The required output is the exact run of lines in the listing below from the line holding "Click the Develop Your Type heading" through the line holding "This screenshot has height=657, width=1017.", with no pictures.
Top of Supplied records
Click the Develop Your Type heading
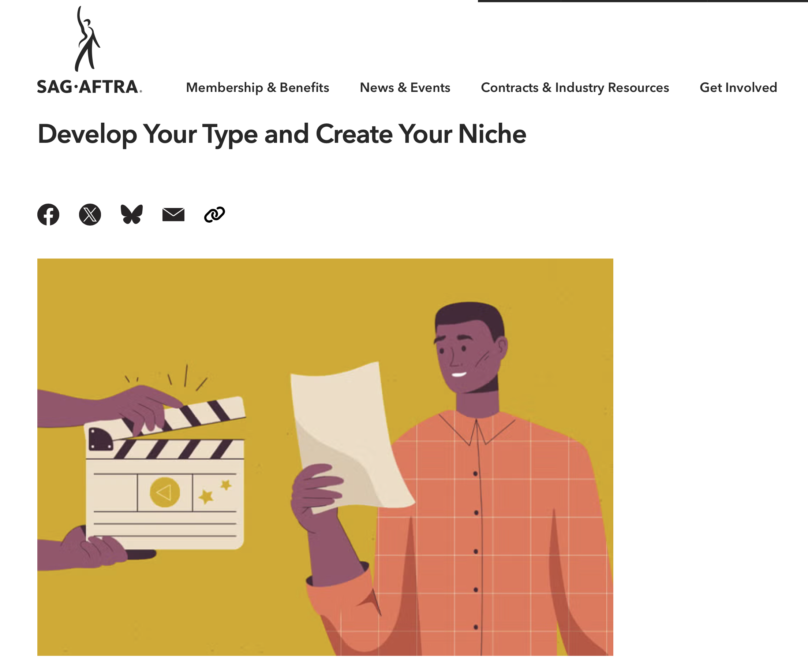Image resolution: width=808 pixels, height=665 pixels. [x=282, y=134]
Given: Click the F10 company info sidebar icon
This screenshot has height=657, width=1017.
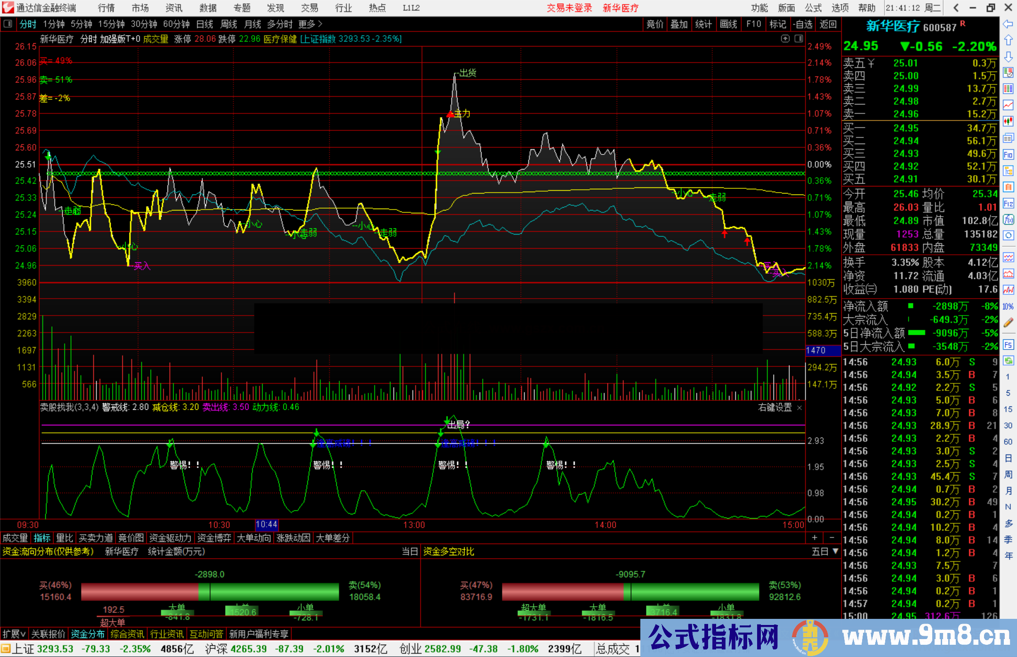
Bottom of Supplied records
Top of Supplied records
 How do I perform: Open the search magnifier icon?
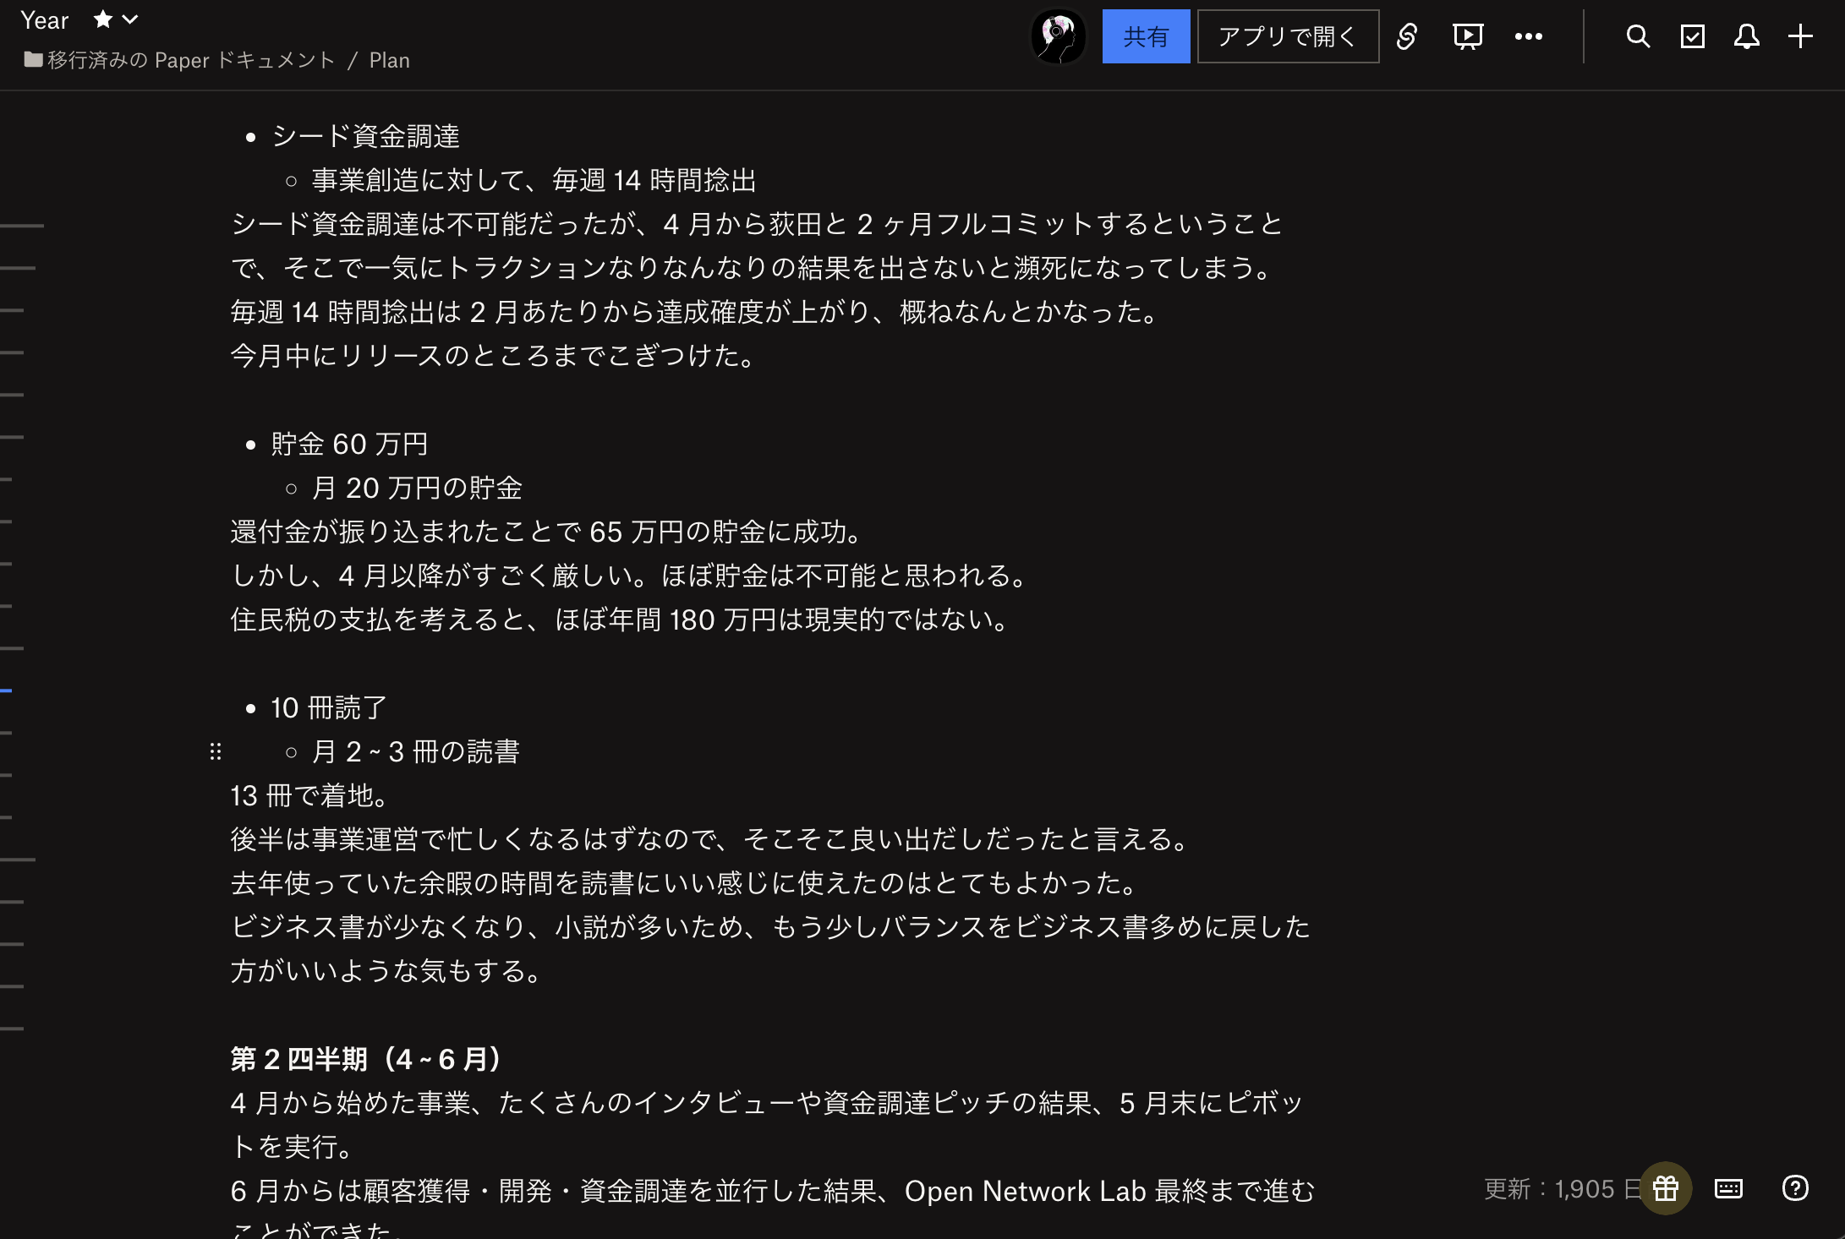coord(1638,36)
Bottom of Supplied records
> [Answer section]
Click the Develop Your Type heading
Image resolution: width=808 pixels, height=665 pixels. [x=282, y=134]
Given: Click the F10 company info sidebar icon
This screenshot has height=657, width=1017.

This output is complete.